__STORED DATA__:
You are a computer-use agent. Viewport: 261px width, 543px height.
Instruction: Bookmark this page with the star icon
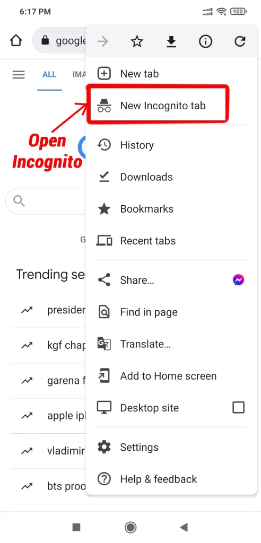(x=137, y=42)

---

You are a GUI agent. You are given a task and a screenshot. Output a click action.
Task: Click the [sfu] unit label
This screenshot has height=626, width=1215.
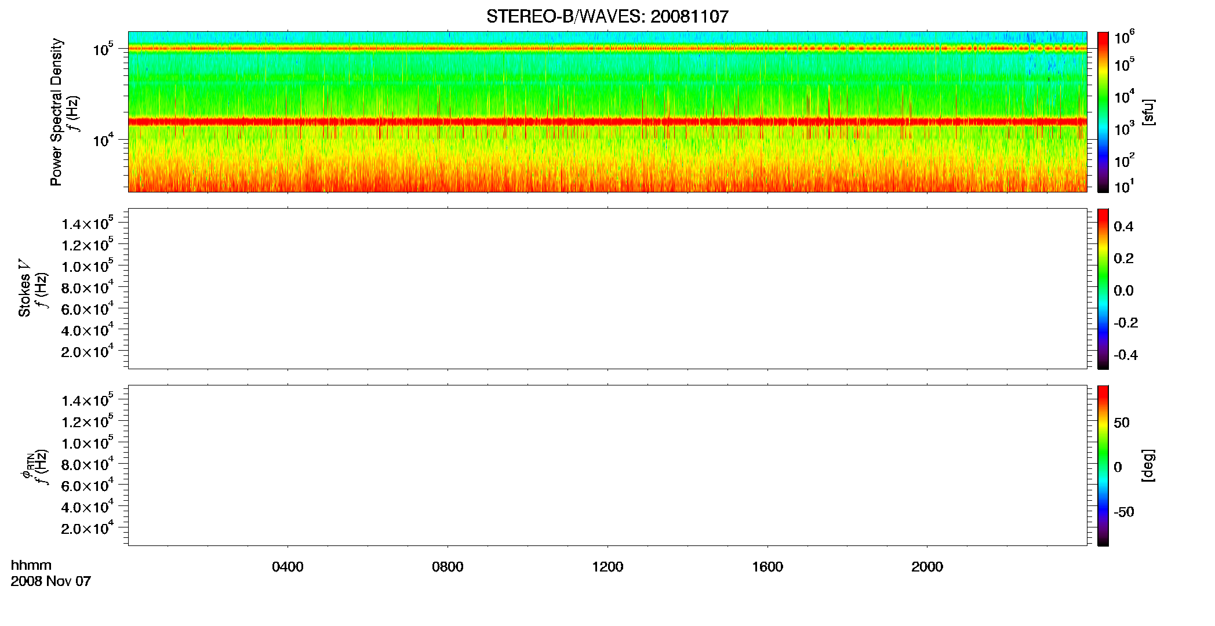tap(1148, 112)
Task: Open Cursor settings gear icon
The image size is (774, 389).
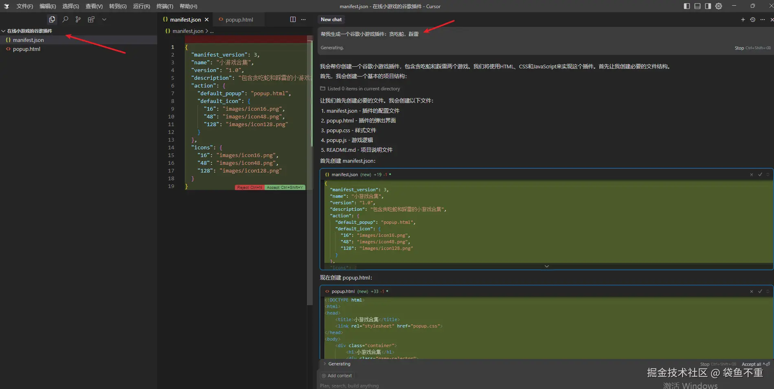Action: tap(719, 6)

__WORK ITEM__:
Where in the entries does the word "agent" occur? Copy out each line that has it.

__RESULT__:
You are a computer-use agent. Viewport: 261px width, 543px height.
You are a GUI agent. You are given a task and a screenshot. Output a click action.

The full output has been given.